The other is a high-street seamstress.
She sews gowns and suits for those to be wed.
Although they wear no medals,
Their queer love is the stuff of heroic fables.
These two women sleep in the same bed.

I describe the sometimes surprising possibilities of alternative meeting places, for example in certain bars, restaurants, parks, hairdressing salons, even in some churches, clinics, on beaches or in the premises of civil society organizations. I shed light on how queer people try to be active in the fields of music, fashion, sport, literature and poetry without being sanctioned.

Here and there, citizens’ movements have formed against the increasing homophobia that is being spread from the pulpits, in parliament, by the president and in most of the media. But overall, panic is spreading more and more, the spirit of this legislation and hate speech is increasingly penetrating the most intimate spaces and areas of social and interpersonal relationships, often with the most brutal consequences.

“The hateful homophobic rhetoric lead to the worst crimes against queer people”

In January 2024, Steven Kabuye, a 26-year-old LGBTIQ+ activist, was seriously injured when an attacker stabbed him in the abdomen with a knife while shouting “Ffa musiyazi gwe!”, which means “Die, you homo!” The hateful homophobic rhetoric and incitement lead to the worst crimes. For example, a lesbian journalist was raped by a man who believed that this would “cure” her of her homosexual desires. Parents denounce their homosexual children or force them into heterosexual marriages.

LGBTIQ+ organizations have been removed from the register of associations, and the police are now increasingly searching their offices and confiscating their property. Many have had to go underground and are no longer able to stand up for the minorities they want to help. Countless members of the Ugandan LGBTIQ+ community have left the country and ended up in neighboring Kenya, South Africa or even further afield, in Western Europe or North America.

“Due to the increasing criminalization of even reports, the unspeakable suffering of queer people in Uganda is in danger of being forgotten”

But even in asylum shelters, some of them are not safe from hate crimes. In spring 2021, two homosexual men, Chriton Atuhwera, known as “Trinidad”, and Jordan Ayesigye, suffered severe burns when a Molotov cocktail was thrown at their accommodation in Block 13 of the Kakuma refugee camp in Kenya. Jordan survived with terrible scars, Trinidad succumbed to his injuries.

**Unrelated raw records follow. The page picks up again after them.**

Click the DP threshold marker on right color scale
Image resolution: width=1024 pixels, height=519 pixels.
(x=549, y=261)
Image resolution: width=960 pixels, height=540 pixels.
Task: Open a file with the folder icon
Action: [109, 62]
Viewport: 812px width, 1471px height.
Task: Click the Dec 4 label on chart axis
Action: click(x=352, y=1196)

Especially in light of these terrible crimes, self-censorship or giving up is not an option for me, we have to counter the wave of homophobic hate crimes. Due to the increasing criminalization of even reports, the unspeakable suffering of queer people in Uganda is in danger of being forgotten. As an author in exile, I can do my part to fight against this.

“Self-censorship or giving up is not an option for me, we have to counter the wave of homophobic hate crimes”

Here in Germany, where I am relatively safe, I can write about topics that would put me behind bars for years or decades in Uganda. While I am avoiding political persecution in my home country, I feel a duty to use my writing to fight for the dignity and human rights of queer people in my home country.